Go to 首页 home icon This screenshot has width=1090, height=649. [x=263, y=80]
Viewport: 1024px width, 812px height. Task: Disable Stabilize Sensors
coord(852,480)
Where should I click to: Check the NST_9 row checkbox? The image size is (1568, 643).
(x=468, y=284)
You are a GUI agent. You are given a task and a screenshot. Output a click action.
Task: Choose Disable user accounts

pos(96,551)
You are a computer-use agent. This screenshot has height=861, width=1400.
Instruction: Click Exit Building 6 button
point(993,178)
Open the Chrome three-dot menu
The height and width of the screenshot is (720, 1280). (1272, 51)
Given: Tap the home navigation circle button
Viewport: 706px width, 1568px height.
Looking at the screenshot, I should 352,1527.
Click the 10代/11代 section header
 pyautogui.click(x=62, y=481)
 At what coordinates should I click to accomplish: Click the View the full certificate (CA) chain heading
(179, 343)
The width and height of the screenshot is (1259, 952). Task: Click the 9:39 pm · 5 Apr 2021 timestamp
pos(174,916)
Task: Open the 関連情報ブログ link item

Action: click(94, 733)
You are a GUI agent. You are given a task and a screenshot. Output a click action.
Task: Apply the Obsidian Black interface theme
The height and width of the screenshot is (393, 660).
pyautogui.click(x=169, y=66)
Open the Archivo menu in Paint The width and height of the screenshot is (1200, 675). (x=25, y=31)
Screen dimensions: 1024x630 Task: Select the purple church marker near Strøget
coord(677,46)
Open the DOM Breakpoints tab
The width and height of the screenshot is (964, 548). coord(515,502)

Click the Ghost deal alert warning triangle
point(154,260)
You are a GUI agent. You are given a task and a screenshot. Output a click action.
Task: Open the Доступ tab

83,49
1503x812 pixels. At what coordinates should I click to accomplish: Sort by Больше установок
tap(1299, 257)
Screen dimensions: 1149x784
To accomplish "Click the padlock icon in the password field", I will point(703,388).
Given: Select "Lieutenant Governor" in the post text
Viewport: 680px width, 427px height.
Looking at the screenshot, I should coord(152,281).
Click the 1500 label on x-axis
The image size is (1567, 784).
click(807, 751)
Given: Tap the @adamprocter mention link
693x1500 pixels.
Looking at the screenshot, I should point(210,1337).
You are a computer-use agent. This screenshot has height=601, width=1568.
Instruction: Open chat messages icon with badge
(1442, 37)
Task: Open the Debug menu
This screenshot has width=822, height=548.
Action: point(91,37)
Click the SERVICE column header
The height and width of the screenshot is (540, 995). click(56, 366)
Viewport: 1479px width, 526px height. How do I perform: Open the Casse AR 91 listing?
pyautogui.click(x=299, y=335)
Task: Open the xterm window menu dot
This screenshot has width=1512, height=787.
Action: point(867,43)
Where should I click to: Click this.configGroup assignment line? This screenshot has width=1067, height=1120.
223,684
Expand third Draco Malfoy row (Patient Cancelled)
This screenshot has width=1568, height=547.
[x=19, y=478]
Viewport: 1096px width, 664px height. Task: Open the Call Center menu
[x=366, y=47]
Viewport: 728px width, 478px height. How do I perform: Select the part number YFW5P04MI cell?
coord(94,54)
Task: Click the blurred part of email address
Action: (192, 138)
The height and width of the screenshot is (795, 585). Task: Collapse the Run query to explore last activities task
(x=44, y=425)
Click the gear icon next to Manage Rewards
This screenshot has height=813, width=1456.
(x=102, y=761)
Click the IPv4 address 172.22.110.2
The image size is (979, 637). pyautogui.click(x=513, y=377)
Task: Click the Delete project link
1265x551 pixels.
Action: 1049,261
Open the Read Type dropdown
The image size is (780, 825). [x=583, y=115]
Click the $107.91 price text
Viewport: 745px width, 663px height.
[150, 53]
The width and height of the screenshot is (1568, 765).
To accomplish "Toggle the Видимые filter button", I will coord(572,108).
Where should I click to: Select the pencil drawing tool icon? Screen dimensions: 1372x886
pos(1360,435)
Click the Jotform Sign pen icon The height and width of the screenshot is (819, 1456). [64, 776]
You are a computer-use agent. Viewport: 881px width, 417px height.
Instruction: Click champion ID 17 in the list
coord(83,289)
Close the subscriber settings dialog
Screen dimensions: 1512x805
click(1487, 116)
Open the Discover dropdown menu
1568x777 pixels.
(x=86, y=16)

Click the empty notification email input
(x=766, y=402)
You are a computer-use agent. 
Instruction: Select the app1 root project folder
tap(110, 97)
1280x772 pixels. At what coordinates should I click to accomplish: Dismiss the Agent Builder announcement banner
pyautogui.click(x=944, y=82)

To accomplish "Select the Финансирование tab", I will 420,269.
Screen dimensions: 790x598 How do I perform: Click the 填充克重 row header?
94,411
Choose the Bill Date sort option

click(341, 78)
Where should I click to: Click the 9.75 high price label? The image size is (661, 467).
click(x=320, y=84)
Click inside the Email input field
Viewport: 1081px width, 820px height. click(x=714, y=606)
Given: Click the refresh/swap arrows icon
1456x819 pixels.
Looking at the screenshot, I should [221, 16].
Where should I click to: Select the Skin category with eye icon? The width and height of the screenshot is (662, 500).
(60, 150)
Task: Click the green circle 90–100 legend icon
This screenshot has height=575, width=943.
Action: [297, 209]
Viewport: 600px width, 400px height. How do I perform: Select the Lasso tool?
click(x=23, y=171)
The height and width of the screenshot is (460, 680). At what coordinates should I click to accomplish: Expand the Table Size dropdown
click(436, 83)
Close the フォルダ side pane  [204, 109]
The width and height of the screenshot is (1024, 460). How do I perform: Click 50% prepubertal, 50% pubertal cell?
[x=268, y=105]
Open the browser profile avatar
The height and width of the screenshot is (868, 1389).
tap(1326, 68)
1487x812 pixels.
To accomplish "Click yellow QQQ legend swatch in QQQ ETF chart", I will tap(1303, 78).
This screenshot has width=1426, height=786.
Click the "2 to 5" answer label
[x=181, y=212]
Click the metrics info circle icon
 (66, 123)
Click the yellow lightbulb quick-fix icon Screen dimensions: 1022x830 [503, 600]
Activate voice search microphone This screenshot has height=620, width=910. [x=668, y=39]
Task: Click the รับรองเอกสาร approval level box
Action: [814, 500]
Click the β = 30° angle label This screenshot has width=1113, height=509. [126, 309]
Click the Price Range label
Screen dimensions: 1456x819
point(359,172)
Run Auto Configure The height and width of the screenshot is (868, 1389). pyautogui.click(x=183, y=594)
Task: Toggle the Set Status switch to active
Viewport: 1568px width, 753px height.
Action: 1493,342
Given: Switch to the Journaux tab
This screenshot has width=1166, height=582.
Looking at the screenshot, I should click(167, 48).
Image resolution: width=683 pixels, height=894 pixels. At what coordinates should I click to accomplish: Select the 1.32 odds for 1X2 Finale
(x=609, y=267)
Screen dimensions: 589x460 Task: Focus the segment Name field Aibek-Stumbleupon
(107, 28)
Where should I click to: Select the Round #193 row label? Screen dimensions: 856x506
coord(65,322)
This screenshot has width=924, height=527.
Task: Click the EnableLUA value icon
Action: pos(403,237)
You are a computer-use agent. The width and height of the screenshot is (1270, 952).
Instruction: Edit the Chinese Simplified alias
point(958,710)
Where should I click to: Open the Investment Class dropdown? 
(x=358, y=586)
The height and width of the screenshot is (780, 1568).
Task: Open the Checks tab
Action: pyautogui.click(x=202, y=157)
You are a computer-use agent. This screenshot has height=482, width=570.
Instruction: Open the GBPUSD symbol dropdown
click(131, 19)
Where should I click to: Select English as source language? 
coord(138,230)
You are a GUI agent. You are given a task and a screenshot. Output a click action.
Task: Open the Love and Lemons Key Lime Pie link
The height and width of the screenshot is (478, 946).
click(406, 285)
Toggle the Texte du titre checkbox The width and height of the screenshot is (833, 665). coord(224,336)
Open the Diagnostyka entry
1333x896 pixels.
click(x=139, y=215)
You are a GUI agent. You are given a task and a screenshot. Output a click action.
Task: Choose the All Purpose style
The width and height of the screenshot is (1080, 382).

▶ **Problem details**: Pull out each line of the data that contains the word "tool" and list those lines.

▶ **Task solution**:
Where should I click to: Select the pencil drawing tool icon? Screen dimensions: 1372x886
Viewport: 600px width, 400px height. How do I perform: Select the Lasso tool?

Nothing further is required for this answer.